FIG. 1 illustrates a flow diagram of a process 100 for construction of a data projection according to examples.
Process 100 may include causing a processor to extract 102 characteristics of expected output of a query on the data. Process 100 may also include causing the processor to construct 104 a projection for the data based on the extracted characteristics.
FIG. 2 illustrates a flow diagram of a data loading process 200 incorporating construction of a data projection, in accordance with an example.
Process 200 starts 202 by receiving 204 a data table definition. The user may define a table, for example, by using a “CREATE TABLE” statement. The logical relations of the data (e.g., table name, column name and column type, table and column constraints) may be defined by the user in a catalog. Since the physical layout is decoupled from the table definition, the table may not have any projection at this point.
Next, the user may issue an “INSERT SELECT” statement (e.g., INSERT INTO dest_table SELECT . . .) to load 204 data from one or a plurality of staging tables. The input query on the staging table often transforms the staging data by, for example, selecting only certain columns, joining data from multiple source tables, aggregations, etc.
Next, data is loaded 205 from staging tables. Then, it may be determined 106 whether a projection exists 206 for the loaded data.
If a projection for the table has already been designed (e.g., manually), the data will be loaded 212 into that projection, skipping automatic projection designing and ending 214 the process. If, however, the table does not have any projection, a query optimizer process may be invoked to plan the input query. First, expected characteristic of the query output are extracted 208. Expected characteristics of a query output may include, for instance, whether any column is encoded with Run-Length-Encoding (RLE), whether the output is sorted based on any columns, whether the output is distributed on multiple segmentations, etc. The projection may then be constructed 210, relating to the extracted expected characteristics, by selecting matching characteristics for the projection, such as, for example, matching sort order, column encoding, and segmentation. If data redundancy is required, parallel or “buddy” projections may also be created.
===============
WHAT YOU NEED TO DO
1) In the passage on data projection construction, what statement may the user issue to load data from staging tables?
2) Update the data projection passage between "Process 200 starts" and "tables, aggregations, etc.", inclusive, replacing "user" with "administrator".
3) Take the passage on data projection construction further, picking up after its final sentence.
The listing that follows the passage was drawn from a separate source.

PROVIDED DATA
===============
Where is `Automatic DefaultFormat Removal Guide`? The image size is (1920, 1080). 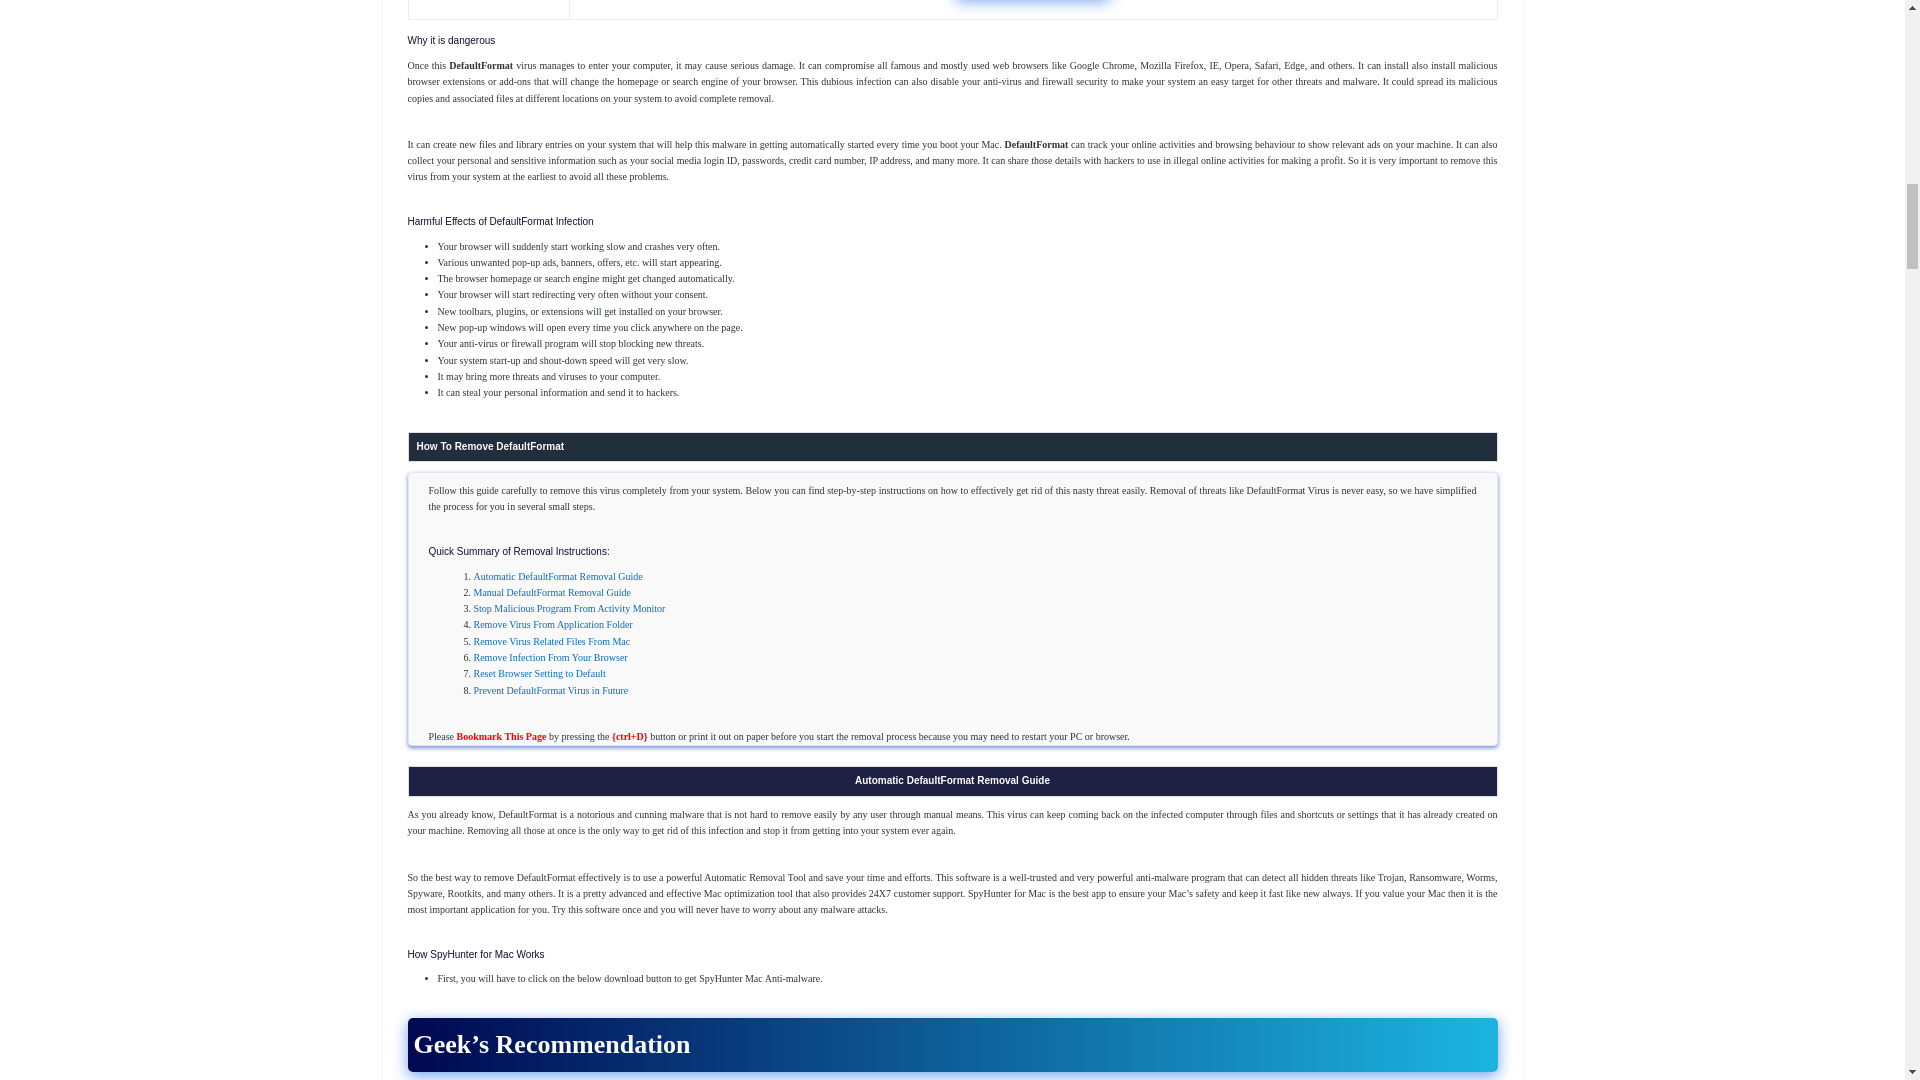
Automatic DefaultFormat Removal Guide is located at coordinates (558, 576).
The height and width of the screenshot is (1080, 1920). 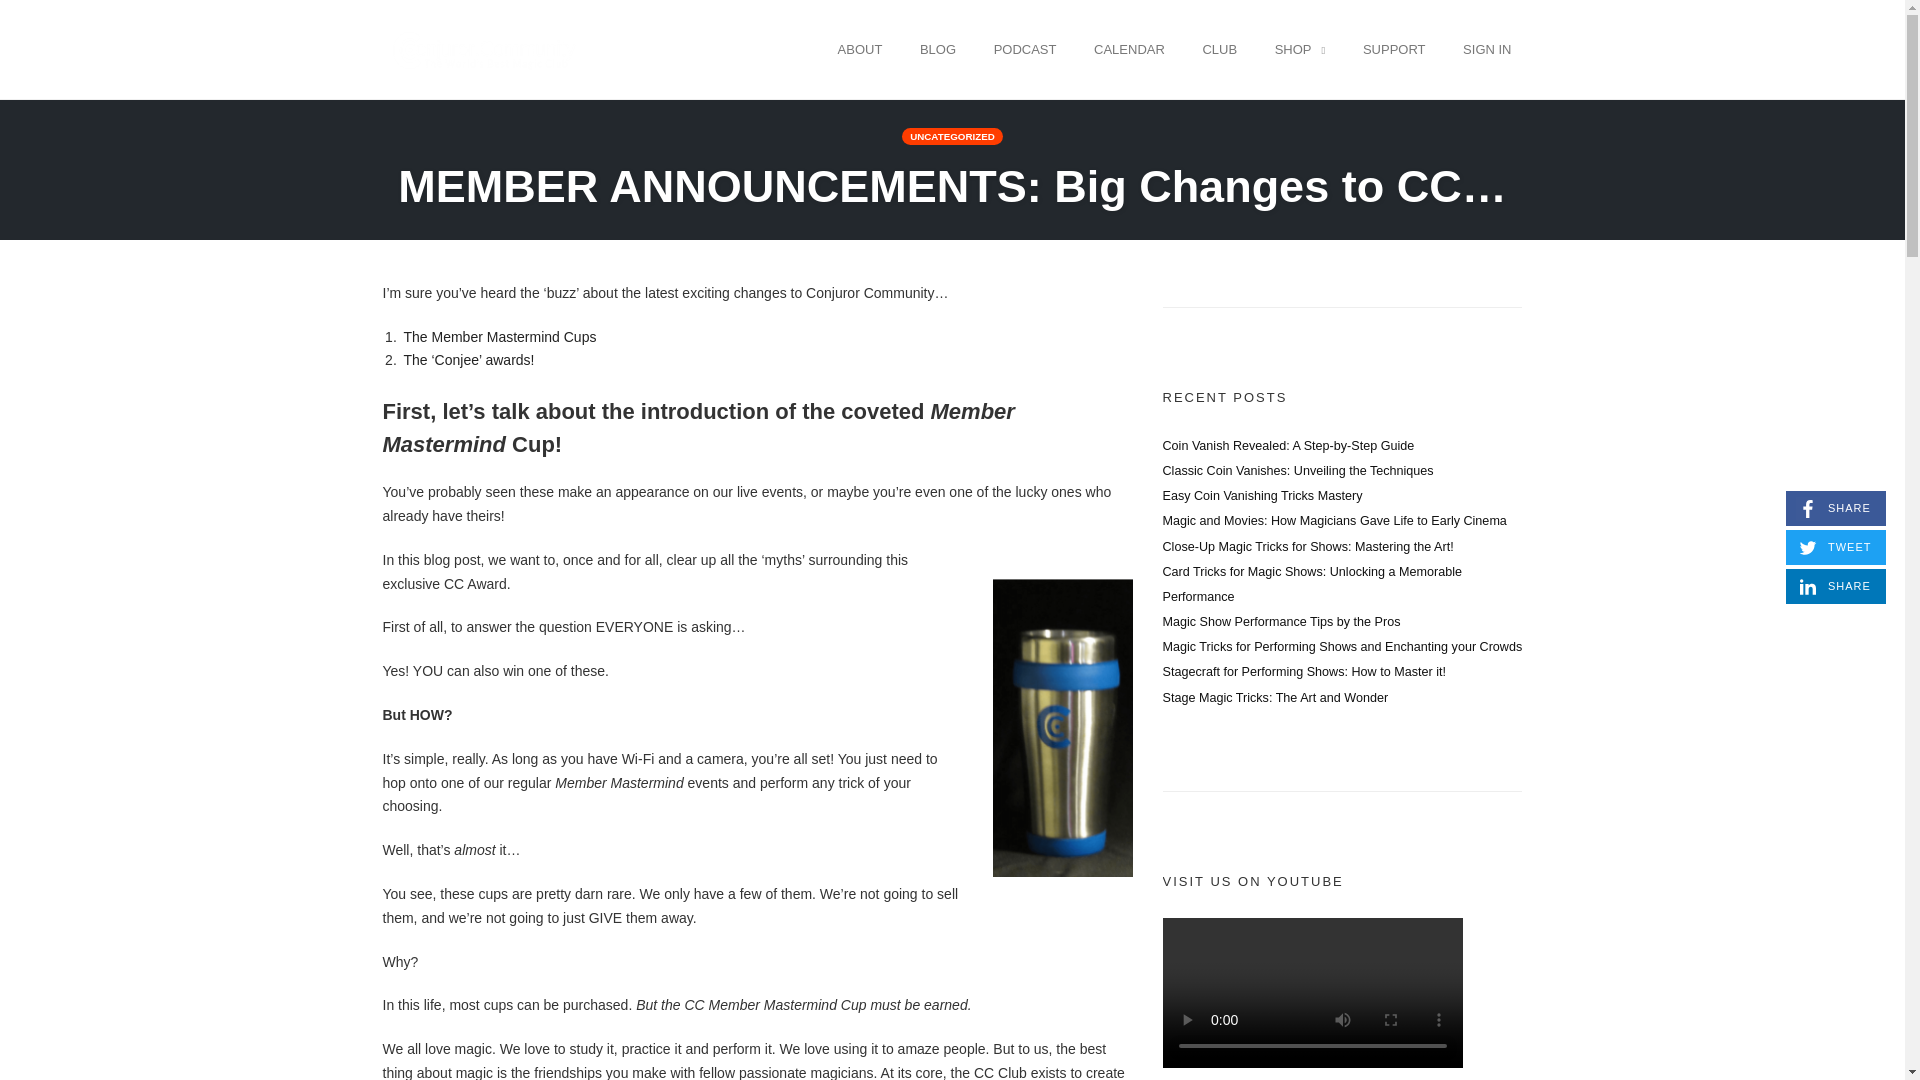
===============
RESULTS OF THE EXERCISE
1) An "INSERT SELECT" statement.

2)
Process 200 starts 202 by receiving 204 a data table definition. The administrator may define a table, for example, by using a “CREATE TABLE” statement. The logical relations of the data (e.g., table name, column name and column type, table and column constraints) may be defined by the administrator in a catalog. Since the physical layout is decoupled from the table definition, the table may not have any projection at this point.
Next, the administrator may issue an “INSERT SELECT” statement (e.g., INSERT INTO dest_table SELECT . . .) to load 204 data from one or a plurality of staging tables. The input query on the staging table often transforms the staging data by, for example, selecting only certain columns, joining data from multiple source tables, aggregations, etc.

3)
The input query may then be executed, and data is loaded 212 into the automatically constructed projection, ending 214 the process.
In this regard, automatic projection construction, in accordance with examples, in effect optimizes the loading process, avoiding data re-sorting, due to the preservation of the data sort order. It also avoids network transfer or re-segmentation, because the target projection has the same segmentation as that of the input data. Furthermore, it allows native operations on encoded data without decoding.
Overall, the automatic projection design offers multiple benefits. It provides just-in-time projection design at data loading, and can be completely transparent to the user. It enables the physical layout to be intelligently designed to match the input data stream, thereby maximizing the loading performance. The native column encoding can be inherited for improved query performance and storage compression. It meets the system data redundancy requirement. It also has the flexibility to accept manually designed (e.g., by the user) projections.
FIG. 3 illustrates a system 300 for automatic construction of a data projection according to examples.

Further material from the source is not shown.